2. O(1) Space — Interleaving Trick

Intuition

This is a clever technique to avoid the hash map entirely. Instead of a separate map, we interleave copy nodes directly into the original list. Each copy node is inserted right after its original. This lets us find copy_of[node] as node.next — no dictionary needed.

Three phases:

  1. Interleave: For each original node, insert copy right after it: A -> A' -> B -> B' -> C -> C'
  2. Wire random: node.next.random = node.random.next (copy’s random = copy of original’s random)
  3. Separate: Unweave the two lists back apart.

Algorithm

  1. Walk the list and insert a copy of each node right after it.
  2. Walk again: for each original node cur, if cur.random exists, set cur.next.random = cur.random.next.
  3. Walk a third time and separate the interleaved list into original and copy lists.

Solution

class Node:
    def __init__(self, val=0, next=None, random=None):
        self.val = val
        self.next = next
        self.random = random

def build_list(pairs):
    if not pairs:
        return None
    nodes = [Node(val) for val, _ in pairs]
    for i in range(len(nodes) - 1):
        nodes[i].next = nodes[i + 1]
    for i, (_, rand_idx) in enumerate(pairs):
        if rand_idx is not None:
            nodes[i].random = nodes[rand_idx]
    return nodes[0]

def print_list(head):
    node_index = {}
    cur = head
    idx = 0
    while cur:
        node_index[cur] = idx
        cur = cur.next
        idx += 1
    cur = head
    result = []
    while cur:
        rand_idx = node_index[cur.random] if cur.random else None
        result.append(f"[{cur.val}, {rand_idx}]")
        cur = cur.next
    print(" -> ".join(result) if result else "None")

def copyRandomList_o1(head):
    if not head:
        return None

    # Phase 1: interleave copies into original list
    # A -> B -> C  becomes  A -> A' -> B -> B' -> C -> C'
    cur = head
    while cur:
        copy = Node(cur.val)
        copy.next = cur.next
        cur.next = copy
        cur = copy.next  # move to next original node

    # Phase 2: wire random pointers for copies
    cur = head
    while cur:
        if cur.random:
            cur.next.random = cur.random.next  # copy's random = copy of original's random
        cur = cur.next.next  # skip to next original

    # Phase 3: separate the two lists
    copy_head = head.next
    cur = head
    while cur:
        copy = cur.next
        cur.next = copy.next          # restore original list
        copy.next = copy.next.next if copy.next else None  # build copy list
        cur = cur.next

    return copy_head

# Test cases
head1 = build_list([(7, None), (13, 0), (11, 4), (10, 2), (1, 0)])
copy1 = copyRandomList_o1(head1)
print("O(1) Copy: ", end=""); print_list(copy1)
# Verify original is intact
print("Original:  ", end=""); print_list(head1)
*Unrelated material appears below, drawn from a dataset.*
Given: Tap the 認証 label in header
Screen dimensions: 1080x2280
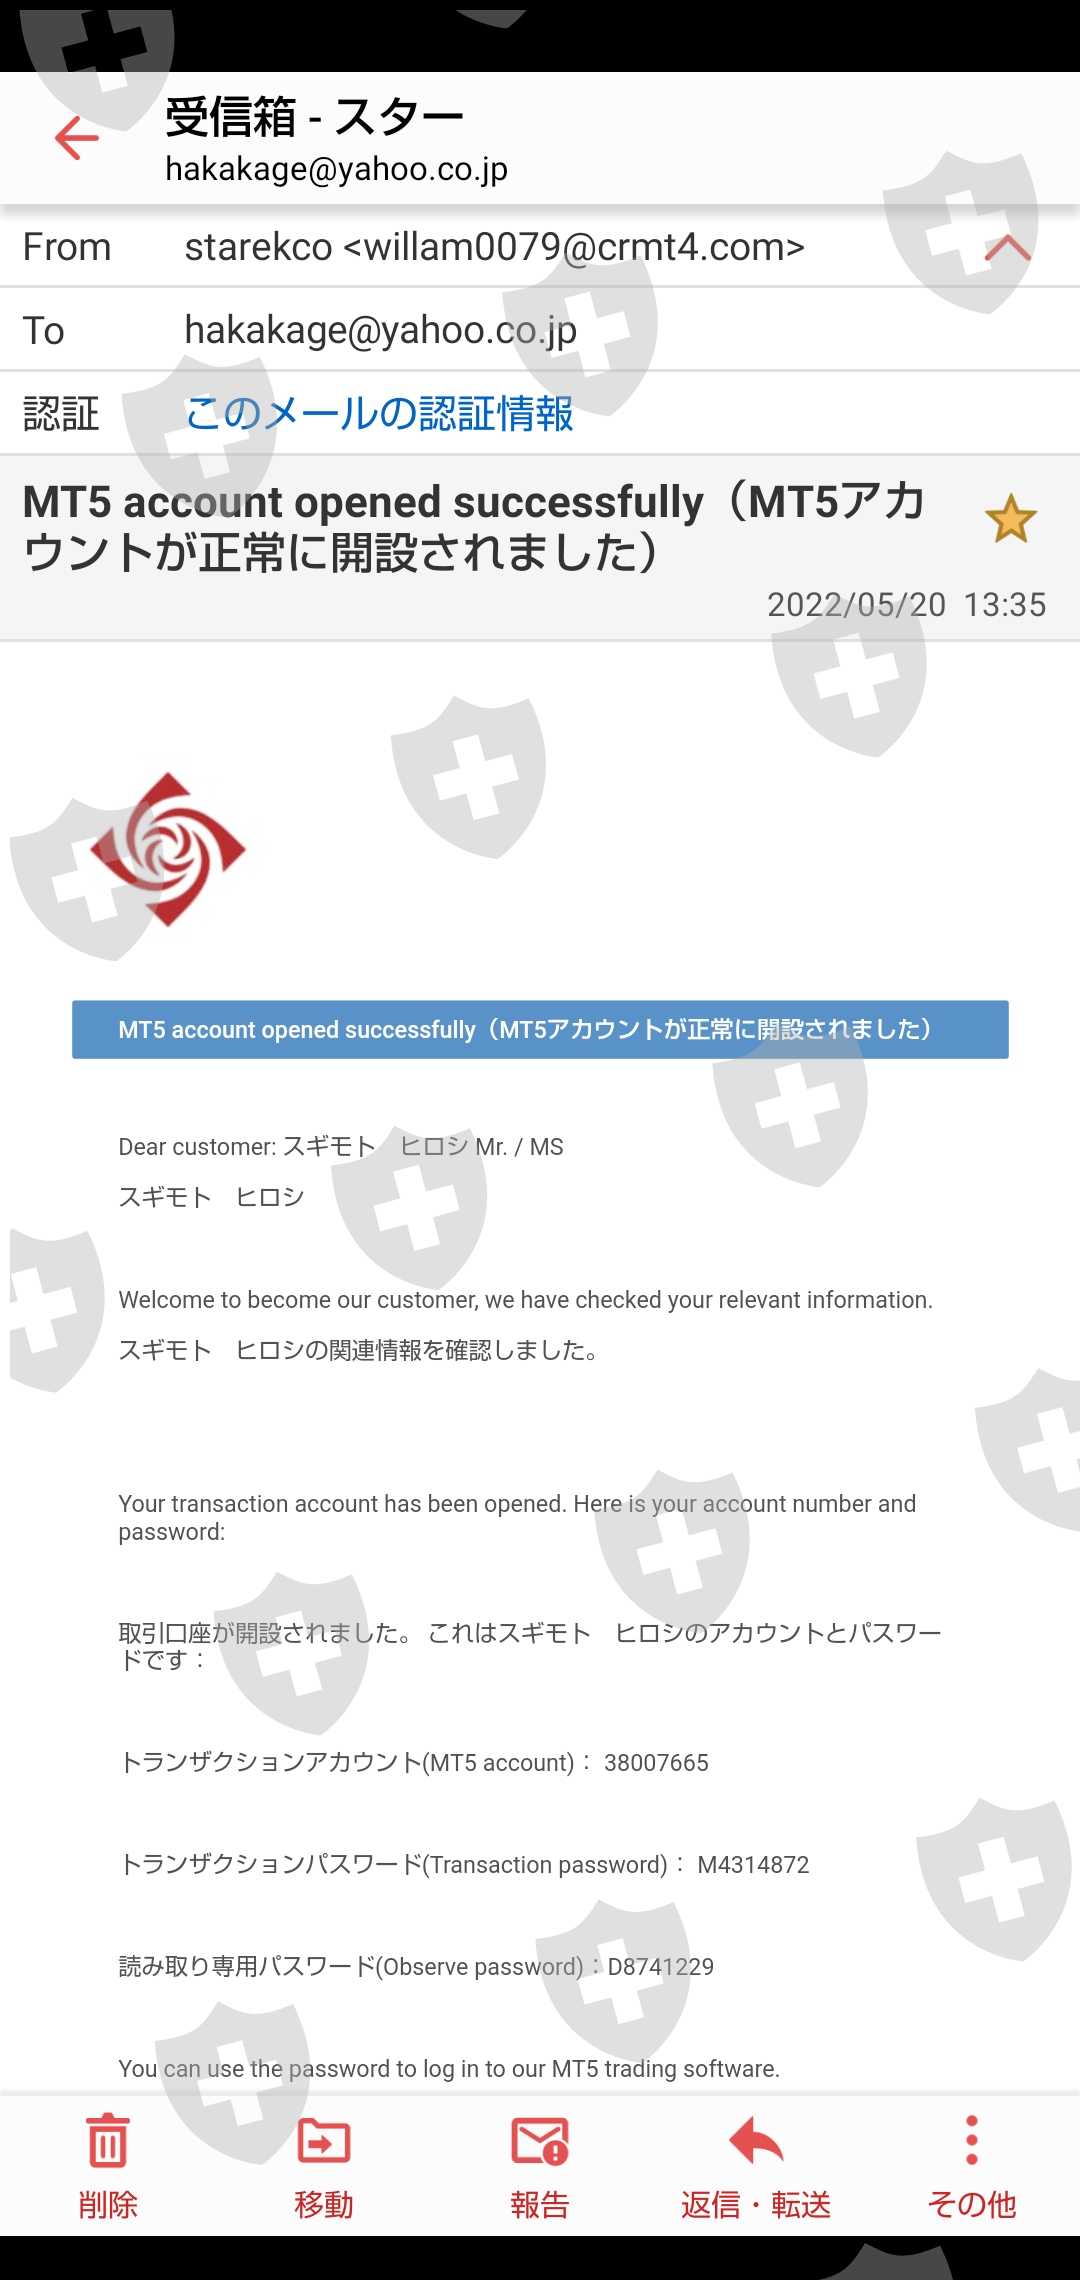Looking at the screenshot, I should tap(61, 413).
head2 = build_list([(1, 1), (2, 1)])
copy2 = copyRandomList_o1(head2)
print("O(1) Copy: ", end=""); print_list(copy2)

Complexity

  • Time: O(n) — three linear passes
  • Space: O(1) — no extra data structures (beyond the copy nodes themselves)

Common Pitfalls

Pointing random to original nodes instead of copies. The whole point is a deep copy — every pointer in the new list must point to new nodes. Double-check that you’re using old_to_new[node.random] not node.random itself.

Using .get() vs direct key access. When a node’s .next or .random is None, old_to_new[None] will raise a KeyError. Use old_to_new.get(node.next) which safely returns None, or add an explicit if check.

Forgetting to restore the original list in the O(1) approach. The interleaving technique modifies the original list temporarily. The separation step must cleanly restore cur.next = copy.next for all original nodes.